Corticosteroid-binding globulin (CBG), also known as SerpinA6, is a non-inhibitory member of the serine proteinase inhibitor (serpin) superfamily. It is the high-affinity transport protein for glucocorticoids in vertebrate blood. CBG is specifically cleaved by this protease at a precise site close to its carboxy-terminus. This induces a conformation change and disrupts the binding between glucocorticoids and CBG, and promotes a significant and local release of glucocorticoids (over 90% of them are bound to CBG in human plasma). In this context, CBG directs glucocorticoids to sites of inflammation, and plays in consequence a crucial role in efficient glucocorticoid action in physiology. The SerpinA6 protein is mainly secreted by the liver. This negative acute phase protein regulates free cortisol levels in the blood and distributes cortisol to its target tissues. SerpinA6 deficiency is an extremely rare hereditary disorder characterized by reduced corticosteroid-binding capacity with normal or low plasma corticosteroid-binding globulin concentration, and normal or low basal cortisol levels associated with hypo-/hypertension and muscle fatigue. There are three heritable, human CBG gene mutations that can reduce CBG-cortisol binding affinity and/or reduce circulating CBG levels.

References
  • Seralini GE. (1991) A new role for corticosteroid binding globulin (CBG), member of SERPIN superfamily. C R Seances Soc Biol Fil. 185(6): 500-9.

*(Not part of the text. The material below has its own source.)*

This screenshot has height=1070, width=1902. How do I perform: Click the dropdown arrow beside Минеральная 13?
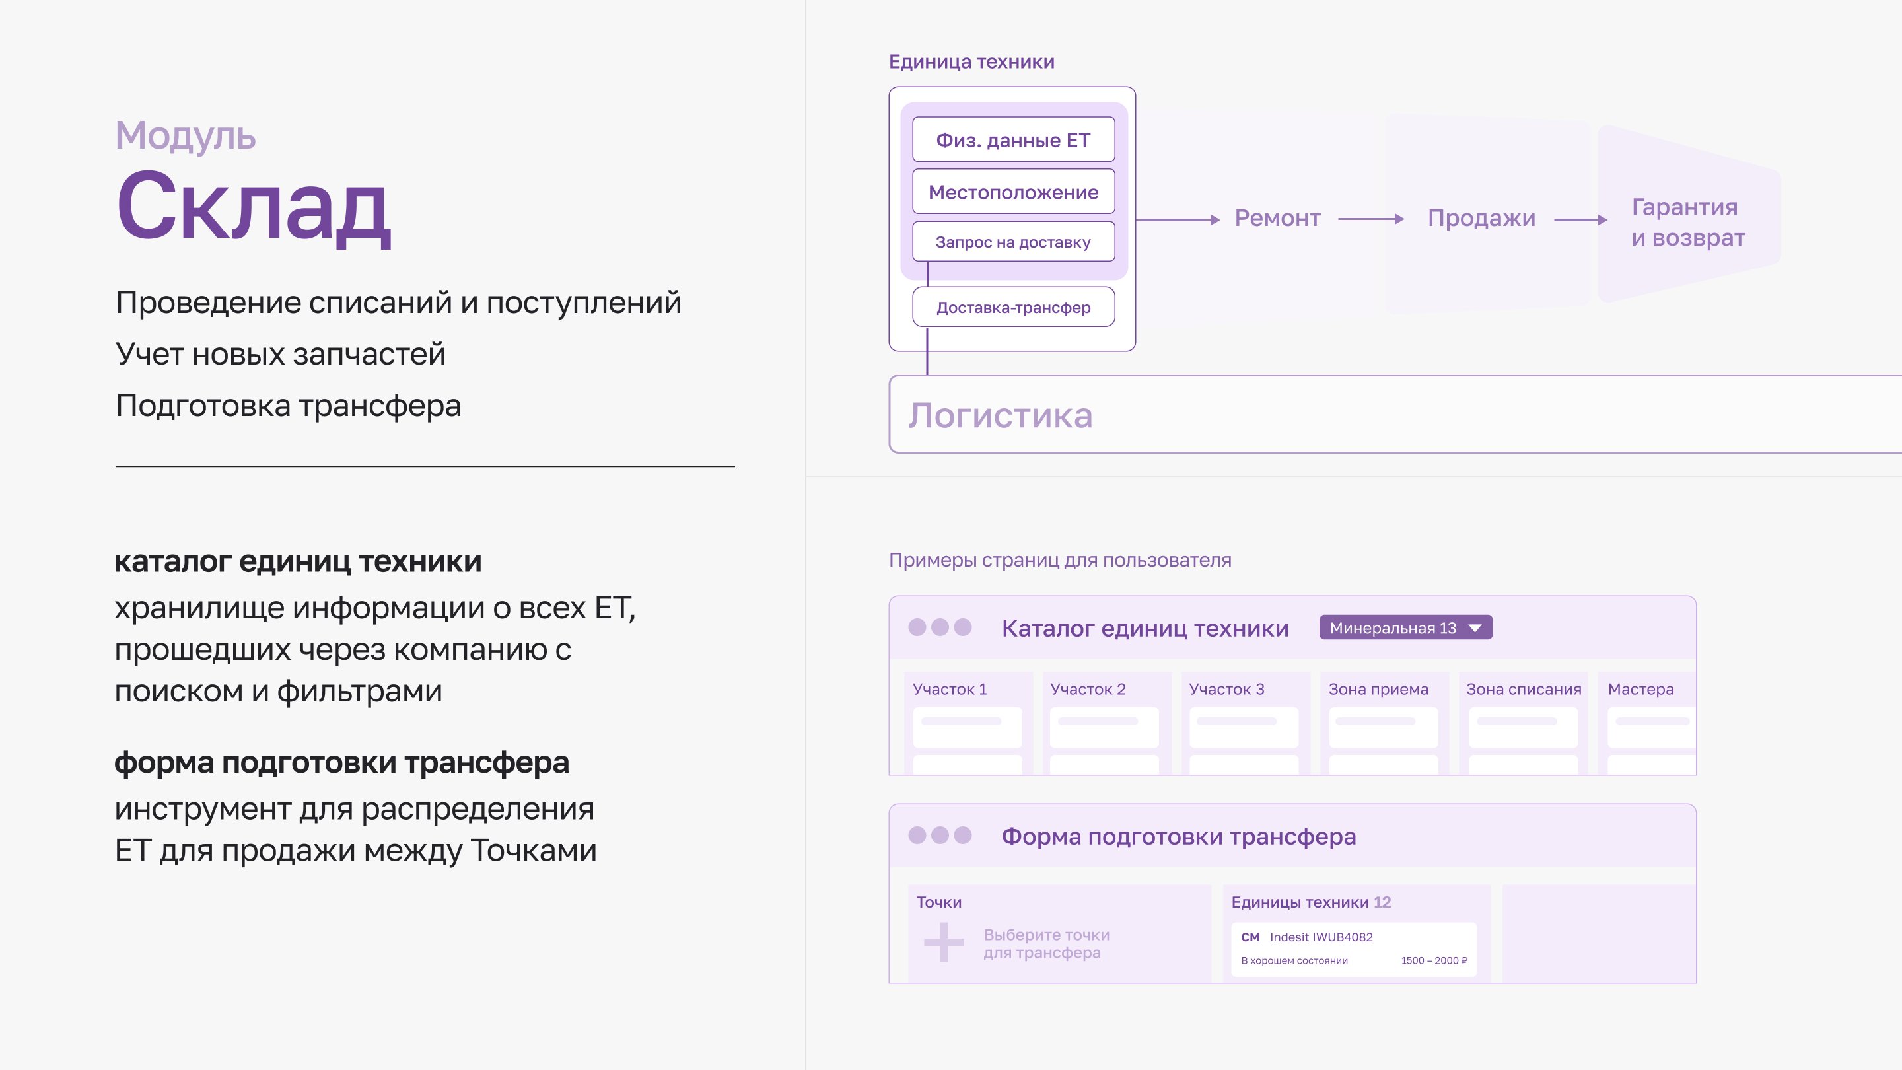1475,628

  • Buss C, et al. (2007) Haploinsufficiency of the SERPINA6 gene is associated with severe muscle fatigue: A de novo mutation in corticosteroid-binding globulin deficiency. J Neural Transm. 114(5): 563-9.
  • Torpy DJ, et al. (2007) Corticosteroid-binding globulin gene polymorphisms: clinical implications and links to idiopathic chronic fatigue disorders. Clin Endocrinol (Oxf). 67(2): 161-7.
  • Braun BC, et al. (2010) Effect of mutations of the human serpin protein corticosteroid-binding globulin on cortisol-binding, thermal and protease sensitivity. J Steroid Biochem Mol Biol. 120(1): 30-7.
  • Lin HY, et al. (2010) Molecular and structural basis of steroid hormone binding and release from corticosteroid-binding globulin. Mol Cell Endocrinol. 316(1): 3-12.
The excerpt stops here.